## Begin EXTRACTED MATERIAL
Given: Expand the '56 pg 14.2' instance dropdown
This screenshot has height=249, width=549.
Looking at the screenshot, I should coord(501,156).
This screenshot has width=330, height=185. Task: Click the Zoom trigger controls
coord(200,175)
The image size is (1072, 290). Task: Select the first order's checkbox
## End EXTRACTED MATERIAL
TASK OBJECTIVE:
Which lines of the rows above contain the string "height" when case counts? Find each one and copy it in full.

CORRECT OUTPUT:
This screenshot has height=249, width=549.
This screenshot has width=330, height=185. Task: Click the Zoom trigger controls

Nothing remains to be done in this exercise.